Member of the Cook Islands Parliament for Avatiu–Ruatonga–Palmerston
- In office 19 January 1989 – 24 March 1994
- Succeeded by: Albert (Peto) Nicholas

Member of the Cook Islands Parliament for Te-au-o-Tonga
- In office 30 March 1983 – 2 November 1983
- Preceded by: Thomas Davis
- Succeeded by: Thomas Davis

Personal details
- Born: 3 September 1939 Ruatonga, Cook Islands
- Died: 4 January 2023 (aged 83)
- Party: Cook Islands Party

= Rei Jack Enoka =

Cook Islands politician (1939–2023)

Moeroa o Rei Ki Kaikaveka Jack Enoka (3 September 1939 – 4 January 2023) was a Cook Islands politician and member of the Parliament of the Cook Islands.

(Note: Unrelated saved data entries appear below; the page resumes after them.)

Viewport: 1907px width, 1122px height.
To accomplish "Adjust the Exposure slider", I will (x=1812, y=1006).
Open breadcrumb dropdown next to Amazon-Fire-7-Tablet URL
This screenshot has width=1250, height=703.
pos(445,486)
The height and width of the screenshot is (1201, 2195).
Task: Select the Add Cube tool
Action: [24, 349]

Enoka was born in Ruatonga on the island of Rarotonga and educated at Avarua School. He was active in the Cook Islands Boys Brigade as a band master, and as a boxer, and worked at the Government Printing office and as a storeowner. In 1977, he was invested with the title of Uirangi Mataiapo.

He stood for Parliament in the 1978 Cook Islands general election and was elected, but the result was subsequently annulled after Prime Minister Albert Henry was found to have corruptly used public funds to fly in voters to influence the result. He stood again in the March 1983 Cook Islands general election, when he defeated Thomas Davis in the electorate of Te-au-o-Tonga. He lost his seat seven months later in the November 1983 Cook Islands general election. He was re-elected at the 1989 election in the seat of Avatiu–Ruatonga–Palmerston, and was appointed Leader of the House. He lost his seat again at the 1994 election. After leaving politics he became a farmer and grew flowers for churches and hotels. He also ran a guesthouse.

He was made an officer of the Order of the British Empire for public services and services to the community in the 2016 Birthday Honours.